I’d like to make an important announcement to New York retailers: NEW JERSEY HAS AGREED TO IMMEDIATELY BEGIN BUYING LARGE QUANTITIES OF WHITEFISH SALAD FROM OUR GREAT PATRIOT GOURMET MARKETS.
What’s that you say? There was no such agreement? New Jersey doesn’t even have any kind of centralized purchasing mechanism for food products? I say fake news! Conspiracy by the deep state!
O.K., you know that I’m not serious. But Donald Trump was serious when he tweeted this:
This tweet raises two immediate questions:
1. Why, like so many Trump tweets, does it read like a bad translation from the original Russian?
2. What the heck is he talking about?
There was, after all, no mention of agricultural products in the statement of agreement. And Mexico, while a big buyer of U.S. farm goods, is a market economy: private businesses, not government officials, decide how much Iowa corn Mexico will buy in a given year.

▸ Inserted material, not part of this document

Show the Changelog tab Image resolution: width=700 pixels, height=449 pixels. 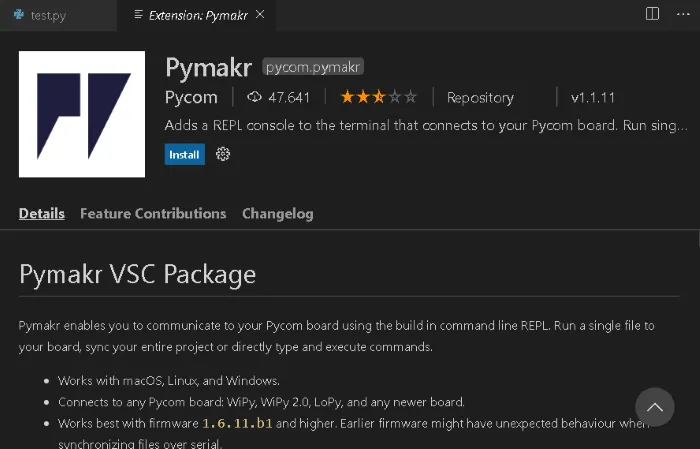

For what it’s worth, my guess is that Trump vaguely remembered the terms of an abortive trade deal with China, which he claimed included a commitment by China to buy 5 million tons of U.S. soybeans. If my guess is right, Trump is confusing Mexico with China, and has forgotten that talks with China have broken down. Not a good look for the man with his finger on the nuclear button, but whatever.
But leave worries about Trump’s mental state on one side, and think about how much events like the Mexican standoff weaken America’s position in the world.
To be a great power, of course you need the material basis for power — a big economy, a military big enough to make you a force to be reckoned with. But you also need to be a country others can take seriously — a nation that stands by its promises, but also makes good on its threats.
So think about what just happened.
First, Trump recently negotiated a trade deal with Mexico — a deal barely different from the previous deal, which Trump called the “worst in history,” but put that on one side. The whole point of trade deals is that they’re supposed to provide some certainty. The USMCA, like NAFTA, amounts to a promise by all three participants that they won’t arbitrarily impose new barriers to cross-border trade.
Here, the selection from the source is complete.